» Alıştırmalar
1. Mahkeme kararı metnine göre aşağıdaki soruları yanıtlayın.
(a) İncelenen kararı hangi mahkeme vermiştir?
(b) Davanın konusu nedir?
(c) Dosya numarası nedir?
2. Lütfen mahkeme kararı metninde "Emsal Mahkeme Kararı" ifadesinden aşağıya doğru "kesinleşmiş bir karardır." ifadesine kadar olan her şeyi aynen yeniden yazın.

» Belge Metni

Emsal Mahkeme Kararı İstanbul Bölge Adliye Mahkemesi 13. Hukuk Dairesi 2021/1129 E. 2021/1010 K. 01.07.2021 T.

Görüntülediğiniz mahkeme kararı kesinleşmiş bir karardır.

T.C.
İSTANBUL
BÖLGE ADLİYE MAHKEMESİ
13. HUKUK DAİRESİ
DOSYA NO: 2021/1129 Esas
KARAR NO: 2021/1010 Karar
T Ü R K M İ L L E T İ A D I N A
B Ö L G E A D L İ Y E M A H K E M E S İ K A R A R I
İNCELENEN KARARIN
MAHKEMESİ: İSTANBUL 16. ASLİYE TİCARET MAHKEMESİ
TARİHİ: 04/03/2021
NUMARASI: 2020/3 Esas 2021/112 Karar
DAVANIN KONUSU: Ticari Şirket (İhya)

» Verilen Bilgiler

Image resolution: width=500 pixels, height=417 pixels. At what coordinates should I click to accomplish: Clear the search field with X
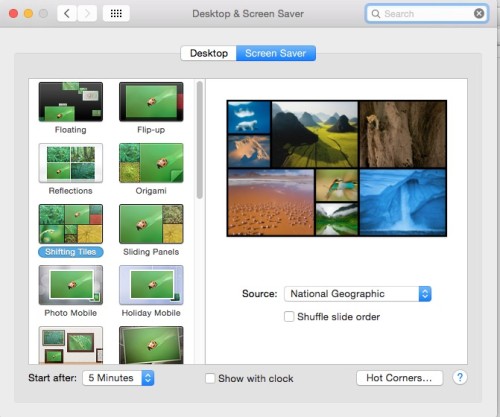(479, 14)
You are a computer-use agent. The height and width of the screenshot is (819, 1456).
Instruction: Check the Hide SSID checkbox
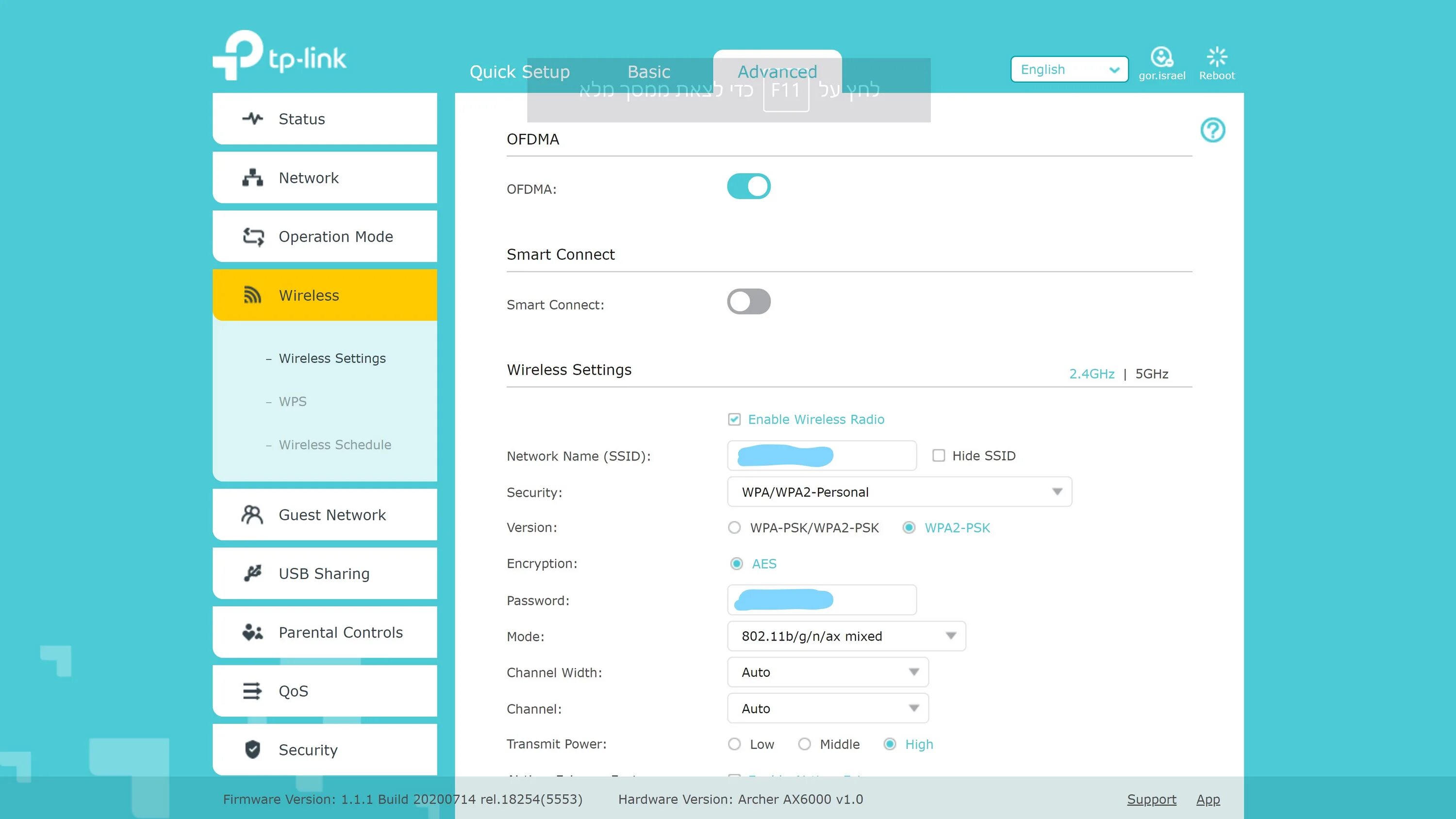click(x=938, y=456)
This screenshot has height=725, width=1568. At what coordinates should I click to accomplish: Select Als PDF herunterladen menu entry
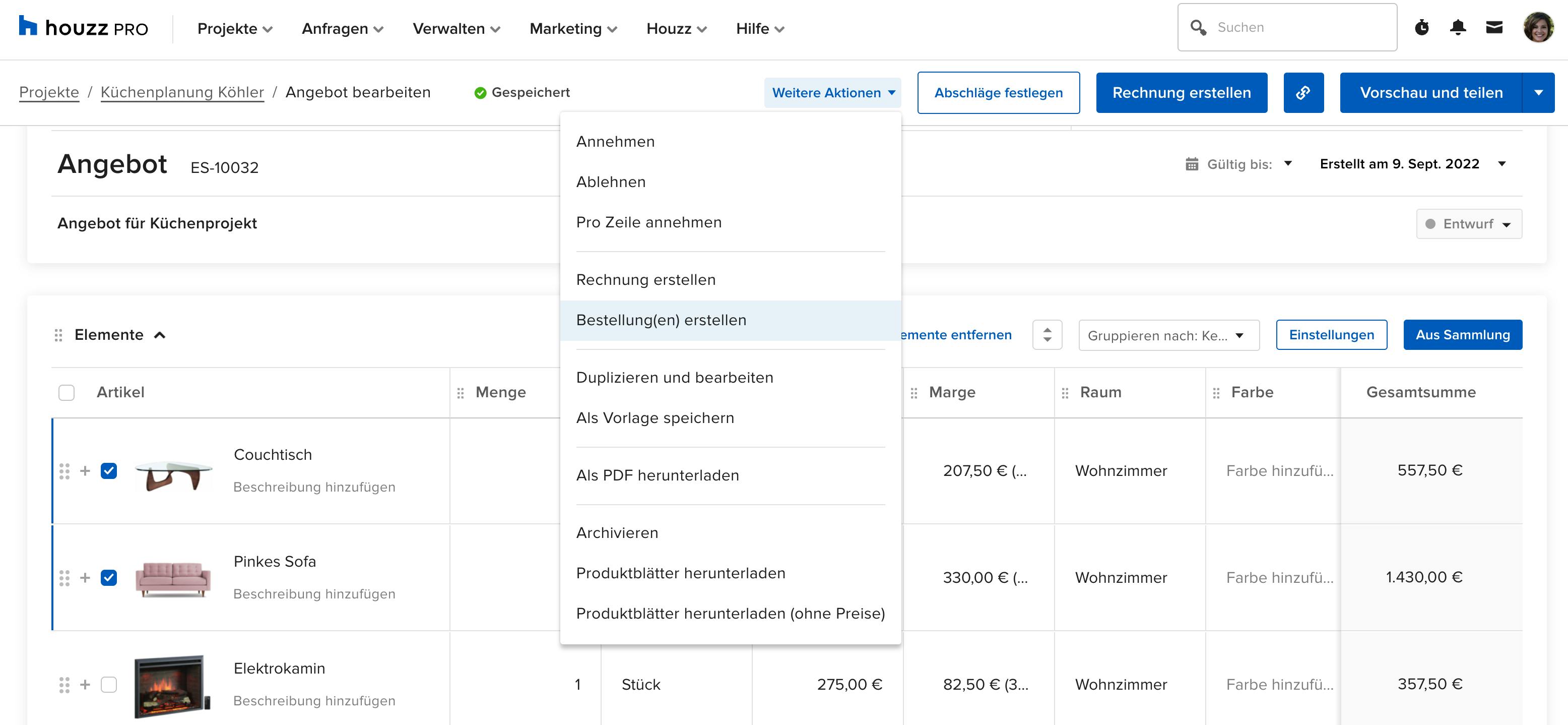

» Çözümler
1.
(a) İstanbul 16. Asliye Ticaret Mahkemesi
(b) Ticari Şirket (İhya)
(c) 2021/1129 Esas

2.
Emsal Mahkeme Kararı İstanbul Bölge Adliye Mahkemesi 13. Hukuk Dairesi 2021/1129 E. 2021/1010 K. 01.07.2021 T.

Görüntülediğiniz mahkeme kararı kesinleşmiş bir karardır.